Туман (СИ) - Курамшина Диана
– Слава Господу, – выдохнула я, тихонько перекрестившись, – мне Довнарович заявил, что он мёртв. Уж и думать о том боялась.
– Так это его «заслуга» …
К нам подбежал поручик Велецкий, командовавший приехавшим отрядом. Поздоровавшись и найдя меня в здравии, поспешил к группе татар, что стояли посреди двора, рядом с уложенными в рядок гайдуками.
Павел Матвеевич тоже отправился туда, заставив меня вернуться в хату и подождать немного, пока он организует сани и сможет отправить обратно в город.
К вечеру под охраной, я наконец была доставлена домой. Семён Матвеевич передал с вестовым, что даёт мне несколько дней прийти в себя от происшествия.
К счастью, никто ни о чём не догадывался. Решила сегодня семью не тревожить и поужинав вместе с ними, отправилась спать.

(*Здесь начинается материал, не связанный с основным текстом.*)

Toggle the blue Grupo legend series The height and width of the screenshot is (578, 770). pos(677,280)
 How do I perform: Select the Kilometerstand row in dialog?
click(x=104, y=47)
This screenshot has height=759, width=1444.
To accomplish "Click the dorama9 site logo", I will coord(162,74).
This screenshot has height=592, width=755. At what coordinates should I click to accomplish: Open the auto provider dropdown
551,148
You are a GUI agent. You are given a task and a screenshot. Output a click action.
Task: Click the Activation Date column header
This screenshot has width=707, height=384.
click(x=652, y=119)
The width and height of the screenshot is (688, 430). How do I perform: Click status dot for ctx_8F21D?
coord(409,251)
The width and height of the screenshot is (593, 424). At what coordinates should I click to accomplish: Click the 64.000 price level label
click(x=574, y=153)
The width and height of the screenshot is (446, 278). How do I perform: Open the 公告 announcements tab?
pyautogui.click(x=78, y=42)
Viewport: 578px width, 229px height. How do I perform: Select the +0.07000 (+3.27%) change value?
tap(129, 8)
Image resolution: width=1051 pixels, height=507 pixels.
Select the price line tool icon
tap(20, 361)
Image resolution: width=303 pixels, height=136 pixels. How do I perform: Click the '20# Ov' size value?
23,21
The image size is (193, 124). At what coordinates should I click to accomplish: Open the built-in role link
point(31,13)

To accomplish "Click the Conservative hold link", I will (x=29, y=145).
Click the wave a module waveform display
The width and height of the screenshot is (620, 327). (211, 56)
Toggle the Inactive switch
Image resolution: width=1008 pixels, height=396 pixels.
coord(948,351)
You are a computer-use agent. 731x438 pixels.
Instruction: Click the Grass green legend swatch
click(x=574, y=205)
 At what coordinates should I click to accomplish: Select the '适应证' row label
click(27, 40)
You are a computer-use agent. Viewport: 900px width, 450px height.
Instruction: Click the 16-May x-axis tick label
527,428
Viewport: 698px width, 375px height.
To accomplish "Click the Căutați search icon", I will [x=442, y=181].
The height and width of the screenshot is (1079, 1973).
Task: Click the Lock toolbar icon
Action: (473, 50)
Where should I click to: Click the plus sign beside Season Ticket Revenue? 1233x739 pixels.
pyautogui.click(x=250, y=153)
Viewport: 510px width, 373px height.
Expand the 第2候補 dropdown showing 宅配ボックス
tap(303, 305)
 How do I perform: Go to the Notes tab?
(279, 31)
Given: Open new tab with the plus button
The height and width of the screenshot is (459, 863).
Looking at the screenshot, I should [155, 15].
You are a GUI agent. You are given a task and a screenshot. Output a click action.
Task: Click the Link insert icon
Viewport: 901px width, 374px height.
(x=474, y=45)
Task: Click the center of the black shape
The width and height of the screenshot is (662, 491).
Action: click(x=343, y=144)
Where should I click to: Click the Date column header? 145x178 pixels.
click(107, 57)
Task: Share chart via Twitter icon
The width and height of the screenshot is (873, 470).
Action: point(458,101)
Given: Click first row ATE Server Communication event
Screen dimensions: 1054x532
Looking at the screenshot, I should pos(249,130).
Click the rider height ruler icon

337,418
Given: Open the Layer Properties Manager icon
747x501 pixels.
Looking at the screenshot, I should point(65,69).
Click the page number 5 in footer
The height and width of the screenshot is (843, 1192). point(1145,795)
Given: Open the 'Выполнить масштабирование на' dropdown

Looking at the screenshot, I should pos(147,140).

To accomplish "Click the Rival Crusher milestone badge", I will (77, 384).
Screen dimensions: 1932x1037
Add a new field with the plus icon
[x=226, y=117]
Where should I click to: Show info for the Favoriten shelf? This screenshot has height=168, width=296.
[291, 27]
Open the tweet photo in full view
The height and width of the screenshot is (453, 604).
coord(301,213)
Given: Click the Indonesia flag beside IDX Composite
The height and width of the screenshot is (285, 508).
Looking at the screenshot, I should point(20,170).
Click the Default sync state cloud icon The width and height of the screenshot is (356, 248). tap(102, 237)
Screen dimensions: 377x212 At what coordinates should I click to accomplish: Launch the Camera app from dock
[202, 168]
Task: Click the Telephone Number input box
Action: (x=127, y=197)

Поутру нас посетил полицеймейстер. Я бы предпочла побеседовать с ним приватно, но Екатерина Петровна возмутилась и потребовала своего присутствия. Вот мне и пришлось всё рассказывать под причитания Марии и сердечные капли «бабушки».
Выслушав всю историю, начиная с предложения на новогоднем маскараде и заканчивая моим похищением, майор Гельман долго молчал, давая выговорится Екатерине Петровне, которая хотела, чтобы «небо их всех покарало».
Тут к чаю, и Павел Матвеевич подоспел, приняв эстафету выслушивать «бабушкино» негодование. Хотя он был с ней во всём согласен, и с удовольствием «подпевал».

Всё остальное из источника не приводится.